Once the line containing "This screenshot has height=668, width=1317." is found in the records below, return it and each following line exactly, up to and including the line containing "Task: Click the lips", and nothing else.

(Saved entries)
*** Begin section ***

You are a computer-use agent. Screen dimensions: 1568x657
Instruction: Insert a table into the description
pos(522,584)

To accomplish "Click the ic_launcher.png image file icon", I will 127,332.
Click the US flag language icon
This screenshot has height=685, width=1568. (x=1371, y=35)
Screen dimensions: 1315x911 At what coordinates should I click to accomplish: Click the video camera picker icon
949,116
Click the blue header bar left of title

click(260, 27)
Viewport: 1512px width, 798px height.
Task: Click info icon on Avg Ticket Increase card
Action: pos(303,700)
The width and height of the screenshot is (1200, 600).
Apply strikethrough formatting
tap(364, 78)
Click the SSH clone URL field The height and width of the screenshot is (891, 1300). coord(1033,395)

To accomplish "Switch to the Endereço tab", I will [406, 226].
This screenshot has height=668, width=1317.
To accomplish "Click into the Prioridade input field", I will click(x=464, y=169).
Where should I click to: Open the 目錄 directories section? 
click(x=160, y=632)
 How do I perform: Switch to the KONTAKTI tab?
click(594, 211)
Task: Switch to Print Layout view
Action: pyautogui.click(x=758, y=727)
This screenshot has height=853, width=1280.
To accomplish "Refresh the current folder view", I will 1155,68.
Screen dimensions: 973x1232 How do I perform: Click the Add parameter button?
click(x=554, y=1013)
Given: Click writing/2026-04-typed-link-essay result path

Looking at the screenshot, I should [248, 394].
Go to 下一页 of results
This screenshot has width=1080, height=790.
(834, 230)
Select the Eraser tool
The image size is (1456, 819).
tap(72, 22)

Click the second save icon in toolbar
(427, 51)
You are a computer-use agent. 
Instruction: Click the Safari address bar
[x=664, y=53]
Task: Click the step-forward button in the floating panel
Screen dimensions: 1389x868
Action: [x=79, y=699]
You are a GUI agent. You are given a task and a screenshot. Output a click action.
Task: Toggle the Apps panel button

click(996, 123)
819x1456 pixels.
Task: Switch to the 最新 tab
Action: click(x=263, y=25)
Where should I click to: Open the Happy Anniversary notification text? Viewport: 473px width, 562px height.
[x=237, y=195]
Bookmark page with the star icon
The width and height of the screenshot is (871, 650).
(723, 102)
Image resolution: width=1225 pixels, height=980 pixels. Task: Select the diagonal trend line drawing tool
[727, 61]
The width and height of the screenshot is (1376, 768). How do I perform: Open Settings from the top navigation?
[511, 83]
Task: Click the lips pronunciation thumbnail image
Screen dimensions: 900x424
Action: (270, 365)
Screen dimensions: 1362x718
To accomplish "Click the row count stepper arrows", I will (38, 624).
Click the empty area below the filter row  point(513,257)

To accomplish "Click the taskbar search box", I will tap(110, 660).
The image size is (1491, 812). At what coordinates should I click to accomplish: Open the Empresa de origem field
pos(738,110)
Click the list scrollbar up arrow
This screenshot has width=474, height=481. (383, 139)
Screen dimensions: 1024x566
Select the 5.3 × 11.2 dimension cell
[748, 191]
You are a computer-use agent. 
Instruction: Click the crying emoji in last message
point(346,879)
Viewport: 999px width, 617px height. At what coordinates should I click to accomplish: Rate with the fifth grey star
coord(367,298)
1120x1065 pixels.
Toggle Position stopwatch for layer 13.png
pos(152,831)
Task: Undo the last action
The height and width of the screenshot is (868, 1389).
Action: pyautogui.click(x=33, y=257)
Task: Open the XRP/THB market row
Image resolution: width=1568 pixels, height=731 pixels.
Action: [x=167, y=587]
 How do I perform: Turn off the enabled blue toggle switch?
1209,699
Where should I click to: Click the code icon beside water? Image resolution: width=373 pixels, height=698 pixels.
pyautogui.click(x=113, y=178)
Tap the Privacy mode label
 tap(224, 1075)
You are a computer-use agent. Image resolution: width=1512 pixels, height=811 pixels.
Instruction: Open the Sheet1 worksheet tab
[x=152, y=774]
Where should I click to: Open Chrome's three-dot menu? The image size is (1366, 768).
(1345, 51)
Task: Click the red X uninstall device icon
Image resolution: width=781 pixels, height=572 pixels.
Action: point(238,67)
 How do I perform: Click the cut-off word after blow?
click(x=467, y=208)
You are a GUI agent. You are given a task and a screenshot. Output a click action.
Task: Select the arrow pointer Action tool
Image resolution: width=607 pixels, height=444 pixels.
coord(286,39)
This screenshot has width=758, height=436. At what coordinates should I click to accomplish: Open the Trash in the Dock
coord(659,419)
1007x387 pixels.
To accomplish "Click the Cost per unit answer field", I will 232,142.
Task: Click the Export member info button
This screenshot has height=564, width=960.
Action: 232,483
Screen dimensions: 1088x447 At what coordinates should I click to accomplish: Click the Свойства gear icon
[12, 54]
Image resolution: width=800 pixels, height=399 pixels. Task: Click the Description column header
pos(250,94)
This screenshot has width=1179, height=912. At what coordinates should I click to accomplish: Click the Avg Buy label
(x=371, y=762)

*** End section ***

§ **Answer**
This screenshot has height=668, width=1317.
To accomplish "Click into the Prioridade input field", I will click(x=464, y=169).
Where should I click to: Open the 目錄 directories section? 
click(x=160, y=632)
 How do I perform: Switch to the KONTAKTI tab?
click(594, 211)
Task: Switch to Print Layout view
Action: pyautogui.click(x=758, y=727)
This screenshot has height=853, width=1280.
To accomplish "Refresh the current folder view", I will 1155,68.
Screen dimensions: 973x1232 How do I perform: Click the Add parameter button?
click(x=554, y=1013)
Given: Click writing/2026-04-typed-link-essay result path

Looking at the screenshot, I should [248, 394].
Go to 下一页 of results
This screenshot has width=1080, height=790.
(834, 230)
Select the Eraser tool
The image size is (1456, 819).
tap(72, 22)

Click the second save icon in toolbar
(427, 51)
You are a computer-use agent. 
Instruction: Click the Safari address bar
[x=664, y=53]
Task: Click the step-forward button in the floating panel
Screen dimensions: 1389x868
Action: [x=79, y=699]
You are a GUI agent. You are given a task and a screenshot. Output a click action.
Task: Toggle the Apps panel button

click(996, 123)
819x1456 pixels.
Task: Switch to the 最新 tab
Action: click(x=263, y=25)
Where should I click to: Open the Happy Anniversary notification text? Viewport: 473px width, 562px height.
[x=237, y=195]
Bookmark page with the star icon
The width and height of the screenshot is (871, 650).
(723, 102)
Image resolution: width=1225 pixels, height=980 pixels. Task: Select the diagonal trend line drawing tool
[727, 61]
The width and height of the screenshot is (1376, 768). How do I perform: Open Settings from the top navigation?
[511, 83]
Task: Click the lips pronunciation thumbnail image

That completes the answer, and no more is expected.